Further Biographical Context for Brigitte Kowanz
Brigitte Kowanz was born in 1957, grew up during the 1970s and was influenced by the artistic atmosphere of the time. The art sphere of the 1970s was epitomized by a wish to evolve and strengthen itself, as a response to the many conflicts of the previous decade. One of the most important movement of the 1970s was Conceptualism, which appeared as an offshoot of Minimalism, while the experimental, creative voyage of Process art emerged by combining essential elements of Conceptualism with further considerations on art itself.

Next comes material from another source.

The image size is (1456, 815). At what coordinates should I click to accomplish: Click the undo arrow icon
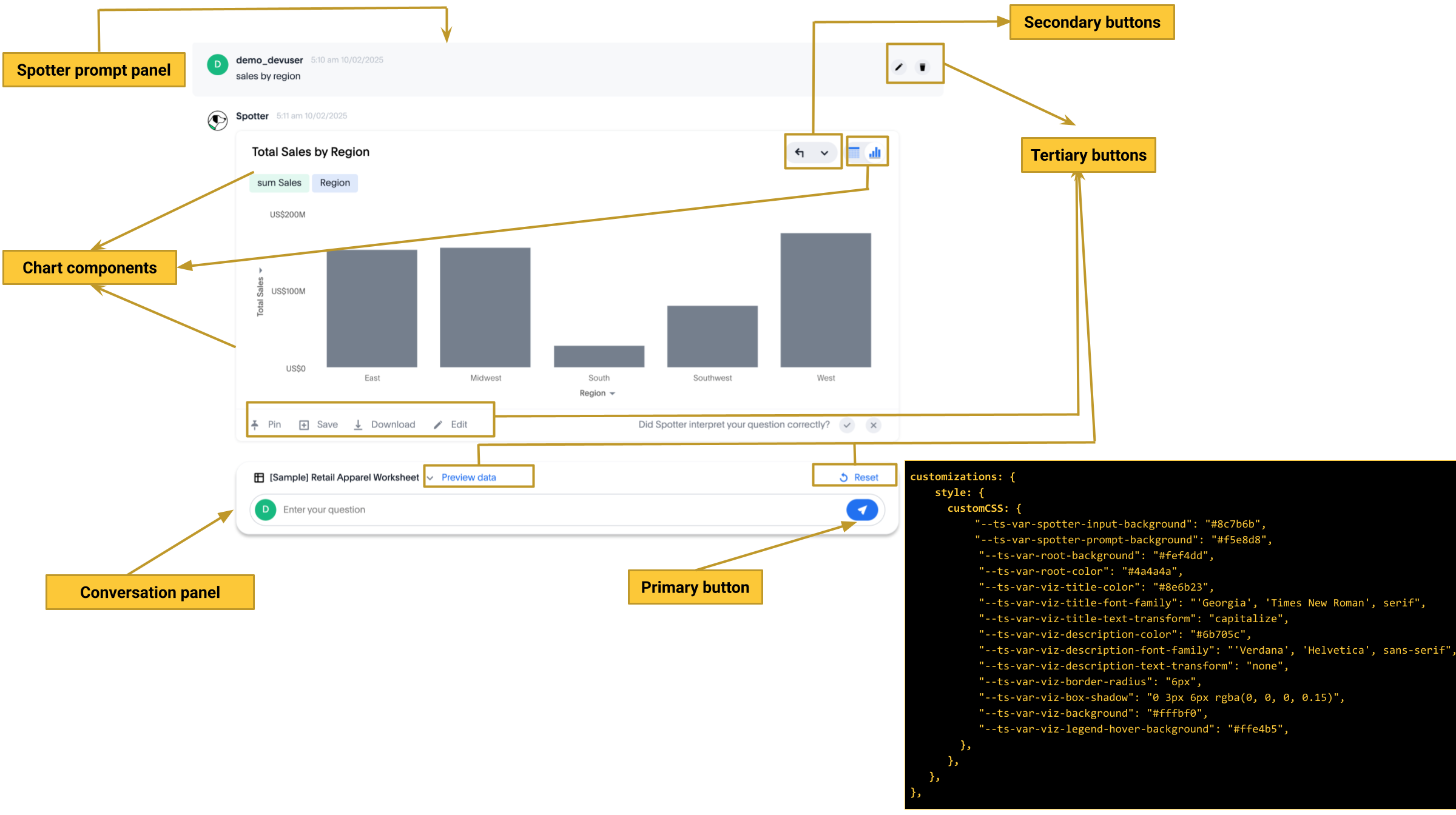(800, 153)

The initial ideas of environmentalism bounced from Land Art, which took art into earth itself, sculpting the land and bringing art to the outdoors. For the first time since the regression of Abstract Expressionism, Expressive figure painting slowly resurfaced and regained its status, predominantly in Germany through the works of critically acclaimed figures Gerhard Richter, Anselm Kiefer and Georg Baselitz. The city of New York persisted as the most prominent artistic hub of the decade, with global artists drifting through the downtown scene, visiting bars and art galleries, strengthening the idea of New York City as a cosmopolitan and refined cultural capital. Reaching the end of the 1970s, street art, evolving from graffiti, was starting to truly captivate the fine art community. Keith Haring and Jean-Michel Basquiat helped legitimize spray painting and tagging, proving that their artworks could exist at the same time in art galleries and on city walls. Following, the international reach of street art would become extremely influential, representing an astonishing form of artistic expression.